Looking through the entries, count each line where the string "photo" occurs, and write only the total.

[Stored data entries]
* * * * *

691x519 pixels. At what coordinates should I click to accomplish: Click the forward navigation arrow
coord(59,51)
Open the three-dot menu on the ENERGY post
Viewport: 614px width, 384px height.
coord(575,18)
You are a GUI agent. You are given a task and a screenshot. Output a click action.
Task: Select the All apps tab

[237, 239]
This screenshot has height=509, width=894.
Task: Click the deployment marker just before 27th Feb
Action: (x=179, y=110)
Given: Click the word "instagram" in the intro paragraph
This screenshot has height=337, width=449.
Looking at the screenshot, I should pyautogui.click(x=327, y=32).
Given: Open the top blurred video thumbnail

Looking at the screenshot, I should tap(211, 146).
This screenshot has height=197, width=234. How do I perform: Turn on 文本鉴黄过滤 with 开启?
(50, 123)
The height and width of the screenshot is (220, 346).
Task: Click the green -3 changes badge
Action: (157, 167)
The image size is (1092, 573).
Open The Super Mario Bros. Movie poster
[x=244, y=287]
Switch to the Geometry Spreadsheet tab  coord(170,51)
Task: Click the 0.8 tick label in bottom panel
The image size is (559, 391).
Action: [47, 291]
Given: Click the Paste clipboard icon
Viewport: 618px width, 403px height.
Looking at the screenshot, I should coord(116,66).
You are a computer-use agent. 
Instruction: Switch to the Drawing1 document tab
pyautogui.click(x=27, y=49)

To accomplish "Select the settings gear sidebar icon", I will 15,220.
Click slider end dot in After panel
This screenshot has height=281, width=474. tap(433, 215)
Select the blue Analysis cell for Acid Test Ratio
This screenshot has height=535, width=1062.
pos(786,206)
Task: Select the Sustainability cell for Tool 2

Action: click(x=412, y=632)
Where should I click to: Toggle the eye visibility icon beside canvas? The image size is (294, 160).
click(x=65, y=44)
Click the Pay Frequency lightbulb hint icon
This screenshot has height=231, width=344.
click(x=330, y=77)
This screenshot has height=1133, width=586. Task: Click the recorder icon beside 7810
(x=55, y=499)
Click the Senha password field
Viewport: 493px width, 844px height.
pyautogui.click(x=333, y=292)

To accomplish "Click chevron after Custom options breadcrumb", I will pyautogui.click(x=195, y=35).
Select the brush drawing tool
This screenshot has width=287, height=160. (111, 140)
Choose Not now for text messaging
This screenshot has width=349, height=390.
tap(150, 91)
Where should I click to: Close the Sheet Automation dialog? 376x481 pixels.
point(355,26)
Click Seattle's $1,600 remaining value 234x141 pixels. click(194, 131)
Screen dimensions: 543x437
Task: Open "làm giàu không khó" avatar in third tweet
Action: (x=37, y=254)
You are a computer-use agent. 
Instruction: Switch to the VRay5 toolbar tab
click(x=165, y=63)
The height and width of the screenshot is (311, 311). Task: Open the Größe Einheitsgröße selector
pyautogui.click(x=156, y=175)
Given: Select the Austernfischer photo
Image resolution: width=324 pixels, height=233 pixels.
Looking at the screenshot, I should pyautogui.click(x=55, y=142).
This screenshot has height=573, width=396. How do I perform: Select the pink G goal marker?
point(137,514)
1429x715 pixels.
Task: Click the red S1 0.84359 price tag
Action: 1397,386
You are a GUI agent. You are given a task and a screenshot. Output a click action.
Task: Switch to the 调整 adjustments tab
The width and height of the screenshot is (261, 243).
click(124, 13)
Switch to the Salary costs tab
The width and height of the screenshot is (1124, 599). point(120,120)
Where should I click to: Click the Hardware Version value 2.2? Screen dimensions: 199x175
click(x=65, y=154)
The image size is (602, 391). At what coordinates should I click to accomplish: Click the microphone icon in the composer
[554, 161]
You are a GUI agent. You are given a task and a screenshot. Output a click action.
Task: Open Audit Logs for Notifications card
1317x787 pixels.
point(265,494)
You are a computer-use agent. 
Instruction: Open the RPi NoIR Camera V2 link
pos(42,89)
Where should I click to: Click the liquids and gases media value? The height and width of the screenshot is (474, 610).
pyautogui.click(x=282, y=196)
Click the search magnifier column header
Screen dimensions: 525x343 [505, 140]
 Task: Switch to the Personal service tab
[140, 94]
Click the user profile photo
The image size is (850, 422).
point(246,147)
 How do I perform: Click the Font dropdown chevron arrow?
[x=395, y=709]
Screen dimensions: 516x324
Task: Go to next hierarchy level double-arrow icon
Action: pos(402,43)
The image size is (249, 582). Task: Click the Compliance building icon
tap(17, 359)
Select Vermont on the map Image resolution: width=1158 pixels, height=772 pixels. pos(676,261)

* * * * *

**Result below:**
2